WHAT IS BEING ASKED → Once the line containing "Task: Open chevron" has been copied, stop; copy every line before it exactly, beginning with the first line of the material below.

SOURCE MATERIAL →
=-=-=-=-=
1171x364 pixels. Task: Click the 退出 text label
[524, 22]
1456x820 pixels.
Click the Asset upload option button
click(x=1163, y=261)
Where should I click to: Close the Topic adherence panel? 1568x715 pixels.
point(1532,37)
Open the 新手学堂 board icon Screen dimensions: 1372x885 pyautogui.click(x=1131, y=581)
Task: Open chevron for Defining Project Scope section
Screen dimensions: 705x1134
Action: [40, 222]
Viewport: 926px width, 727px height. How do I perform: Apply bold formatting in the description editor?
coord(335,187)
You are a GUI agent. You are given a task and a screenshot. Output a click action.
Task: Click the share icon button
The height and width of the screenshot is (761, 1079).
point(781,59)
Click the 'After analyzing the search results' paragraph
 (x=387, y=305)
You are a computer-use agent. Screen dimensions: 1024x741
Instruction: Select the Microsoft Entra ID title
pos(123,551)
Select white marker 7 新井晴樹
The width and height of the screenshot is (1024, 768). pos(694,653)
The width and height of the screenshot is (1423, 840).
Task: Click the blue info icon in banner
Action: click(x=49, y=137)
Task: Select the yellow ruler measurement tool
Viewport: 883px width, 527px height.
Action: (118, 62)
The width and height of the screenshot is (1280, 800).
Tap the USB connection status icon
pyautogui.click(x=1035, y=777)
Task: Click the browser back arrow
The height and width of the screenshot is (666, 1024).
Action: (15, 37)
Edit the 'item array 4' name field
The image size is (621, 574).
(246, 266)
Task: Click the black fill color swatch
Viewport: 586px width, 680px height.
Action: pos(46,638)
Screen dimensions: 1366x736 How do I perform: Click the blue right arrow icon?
=-=-=-=-=
RESULT BELOW →
1171x364 pixels. Task: Click the 退出 text label
[524, 22]
1456x820 pixels.
Click the Asset upload option button
click(x=1163, y=261)
Where should I click to: Close the Topic adherence panel? 1568x715 pixels.
point(1532,37)
Open the 新手学堂 board icon Screen dimensions: 1372x885 pyautogui.click(x=1131, y=581)
Task: Open chevron for Defining Project Scope section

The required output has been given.